Abu Tulip writes:
A few days into December and we've already done our main Christmas choir concerts (a marathon of rehearsals and performances last week, but tons of fun). I guess that makes this the time to think about some of the music.
The first thing I should say is that our experience here is different than most Americans. Most people are not Christians, and don't do Christmas shopping, so not every radio station and store feels the need to play Christmas music continually. That and a big Muslim holiday, Eid-al-Adha, falls just before Christmas this year. However, like I wrote before, there isn't any embarrassment about Christmas trees, "Merry Christmas" and the like. Even though a minority of shoppers at an store will be Christian, the big stores still have a nice display. They are willing to honor the holidays of each religion, that or they just understand marketing strategies. That being said, I feel like we have a good bit of control over the Christmas music which enters our ears, unlike many Americans.

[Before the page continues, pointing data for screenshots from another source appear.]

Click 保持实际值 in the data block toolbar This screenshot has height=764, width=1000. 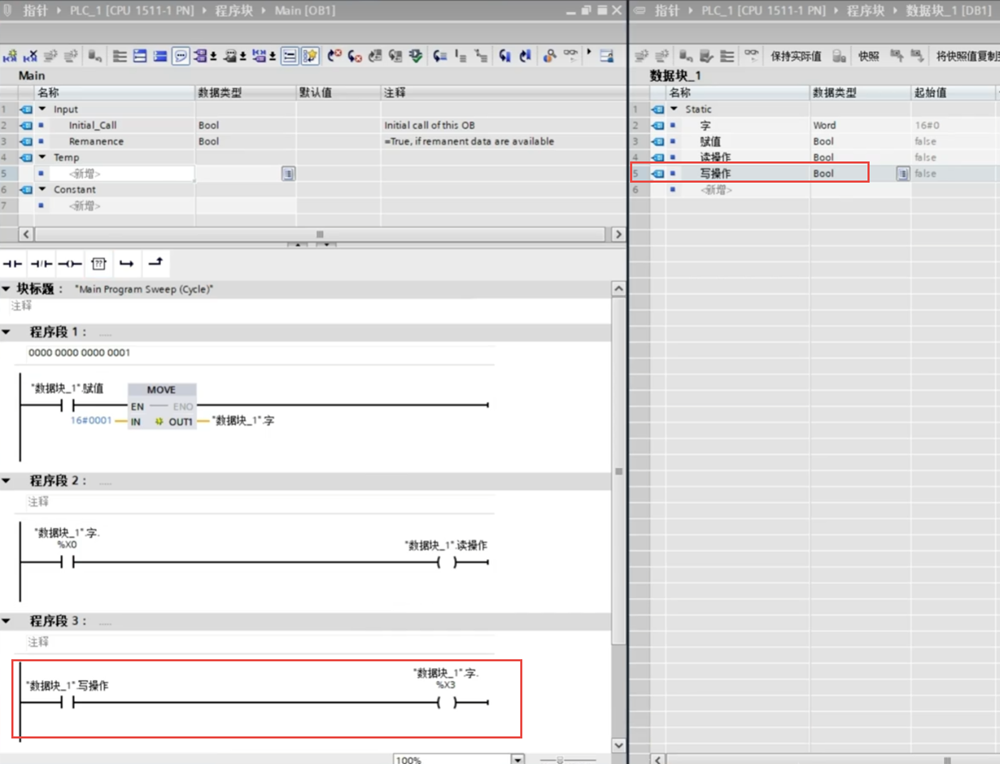795,56
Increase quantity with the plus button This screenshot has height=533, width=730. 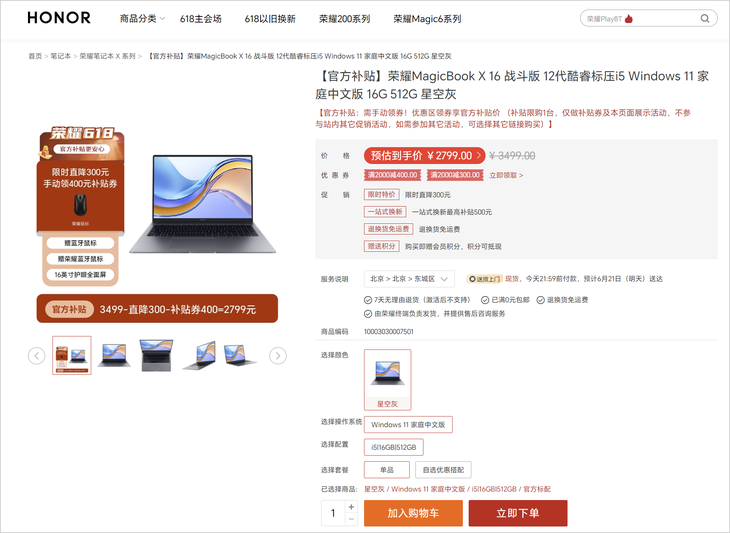coord(351,506)
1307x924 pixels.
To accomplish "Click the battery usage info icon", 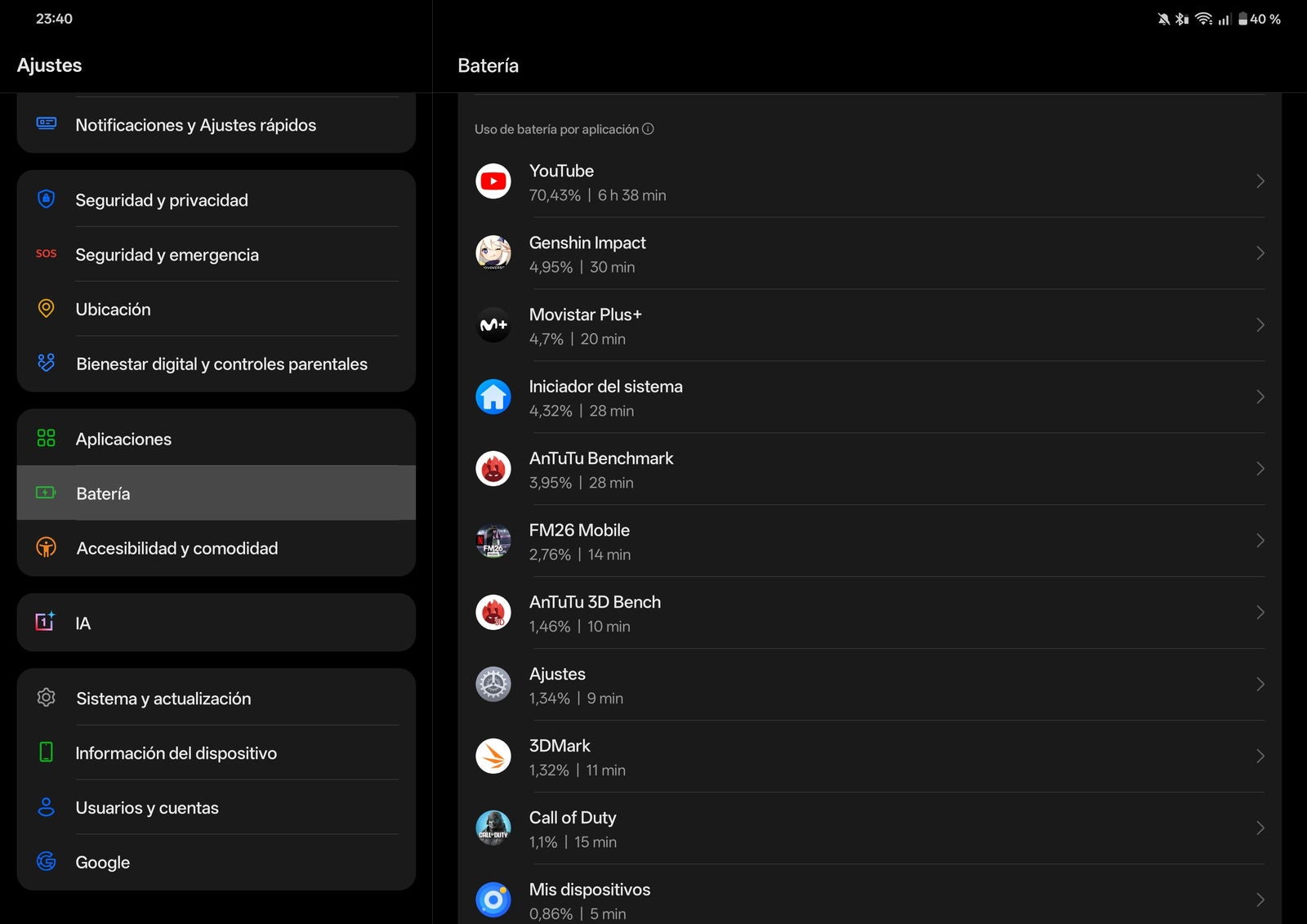I will [x=648, y=129].
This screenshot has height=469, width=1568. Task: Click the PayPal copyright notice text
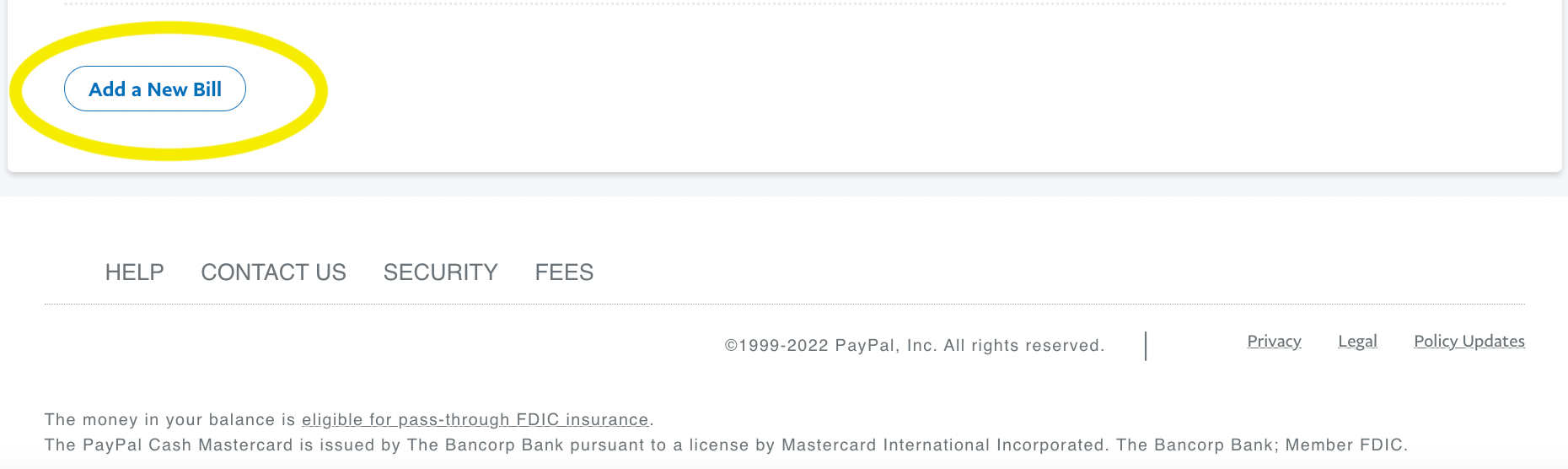pos(915,346)
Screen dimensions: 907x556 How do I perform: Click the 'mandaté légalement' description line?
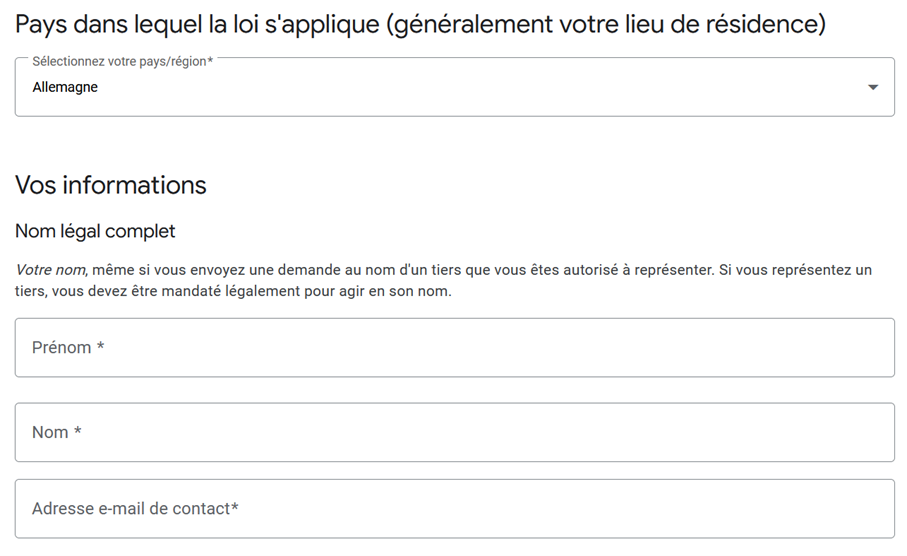coord(233,291)
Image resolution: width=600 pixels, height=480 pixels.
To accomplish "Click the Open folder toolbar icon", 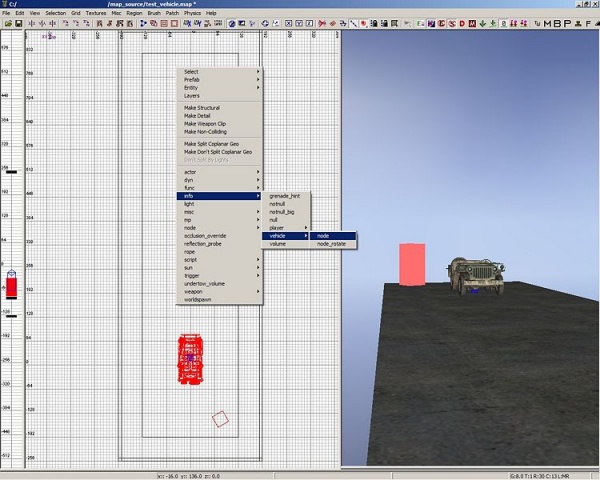I will coord(9,23).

So here's my personal list of Christmas or pseudo-Christmas music I can do without:
1. Jingle Bells--An old favorite, but what does it have to do with Christmas? And how many of you have actually ever ridden in a one-horse open sleigh? Why don't we write something about snowboarding or skating, something most people have actually done, and make it a "winter fun" (not Christmas) song? And now Oliver wants to sing it in Arabic, too.
2. Away in a Manger--The melody is kind of sappy, but what I can really never get over is the "little Lord Jesus, no crying he makes" line. Jesus was fully divine and fully human. We have a hard enough time with that idea without making him less human. Baby Jesus was like other babies--he screamed his head off every few hours.
3. Jingle Bell Rock--This one is just plain annoying. I guess since it has the word rock in it, they play it "for the kids" even though it surely goes back to the sixties.
4. Here Comes Santa Claus--"Let's give thanks to the Lord above for Santa Claus comes tonight." ???? What's with that? Thanks to Mr. Jeff for pointing out the idolatry of that line. That, and who's ever heard of Santa Claus Lane?
5. The First Noel--A pretty good carol, to listen to. It's just way too high to sing.
6. I saw three ships come sailing in -- Catchy, but you can't sail into Bethlehem. Enough said.
7. Almost anything done by a pop artist--Some of the arrangements of Christmas music they put out are just hideous. But how much do people even listen to them? You buy a Christmas CD of hot-pop-artist-of-the-moment, give it as a gift on Christmas day. They barely listen to it because they are tired of Christmas music by that time, it sits on the shelf for a year, and by that time the same artist (and the CD) is the brunt of jokes. Great gift! But at least the artist and the studio made their millions.
8. Walkin' in a Winter Wonderland--Nothing to do with Christmas. Sense a theme?
9. We Wisssssshhhhhh You a Merry Christmas--Now, unless the audience is talking and being disruptive during the concert, they shouldn't need to be shushed by the choir. Choir directors you know what I'm talking about.
10. Good Christian "Friends" Rejoice--Sorry, this just doesn't work. If you're annoyed that it's not gender-inclusive, don't include it in your repertoire, but don't butcher the song like this. I actually was in a choir which rehearsed "God Rest Ye Merry Gentlefriends," until the director realized how ridiculous it sounded and changed it to the original.
How about you? Any others to add? Disagreements?